Records contained in a dataset:
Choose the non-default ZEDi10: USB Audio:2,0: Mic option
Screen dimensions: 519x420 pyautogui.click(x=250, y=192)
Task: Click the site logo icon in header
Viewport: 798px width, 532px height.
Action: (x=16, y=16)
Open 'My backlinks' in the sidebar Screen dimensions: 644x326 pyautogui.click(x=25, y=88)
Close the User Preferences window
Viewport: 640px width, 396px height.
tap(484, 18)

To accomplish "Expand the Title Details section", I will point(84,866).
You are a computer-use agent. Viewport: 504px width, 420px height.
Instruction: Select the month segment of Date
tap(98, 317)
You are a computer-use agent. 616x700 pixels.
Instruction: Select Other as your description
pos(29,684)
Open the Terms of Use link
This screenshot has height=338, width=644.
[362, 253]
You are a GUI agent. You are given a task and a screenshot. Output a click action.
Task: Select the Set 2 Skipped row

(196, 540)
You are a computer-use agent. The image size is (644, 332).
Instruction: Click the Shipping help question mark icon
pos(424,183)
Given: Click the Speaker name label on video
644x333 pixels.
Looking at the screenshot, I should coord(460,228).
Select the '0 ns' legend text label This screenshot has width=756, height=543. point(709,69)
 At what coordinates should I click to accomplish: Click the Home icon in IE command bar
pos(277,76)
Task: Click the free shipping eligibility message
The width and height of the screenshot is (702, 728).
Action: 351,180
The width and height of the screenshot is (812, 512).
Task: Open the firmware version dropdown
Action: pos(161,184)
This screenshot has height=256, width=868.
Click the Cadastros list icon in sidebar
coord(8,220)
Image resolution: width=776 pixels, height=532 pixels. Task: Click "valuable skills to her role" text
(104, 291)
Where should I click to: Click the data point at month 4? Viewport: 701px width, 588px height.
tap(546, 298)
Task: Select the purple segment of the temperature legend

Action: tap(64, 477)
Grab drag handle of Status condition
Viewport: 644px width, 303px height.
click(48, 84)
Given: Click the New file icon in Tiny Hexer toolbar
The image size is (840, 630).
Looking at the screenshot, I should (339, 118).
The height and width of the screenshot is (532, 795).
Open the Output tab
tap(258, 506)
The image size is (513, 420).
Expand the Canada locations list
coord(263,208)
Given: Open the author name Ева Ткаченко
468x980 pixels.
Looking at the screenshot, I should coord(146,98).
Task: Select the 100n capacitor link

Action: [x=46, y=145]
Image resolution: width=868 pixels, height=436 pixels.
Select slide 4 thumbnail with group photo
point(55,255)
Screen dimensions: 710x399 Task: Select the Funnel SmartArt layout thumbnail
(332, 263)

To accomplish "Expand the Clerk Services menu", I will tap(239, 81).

## WHAT YOU WILL DO
Please list every line of the records that contains "agent".

## REPLY TO THE EXERCISE
You are a computer-use agent. Viewport: 504px width, 420px height.
You are a computer-use agent. 616x700 pixels.
You are a GUI agent. You are given a task and a screenshot. Output a click action.
You are a computer-use agent. The image size is (644, 332).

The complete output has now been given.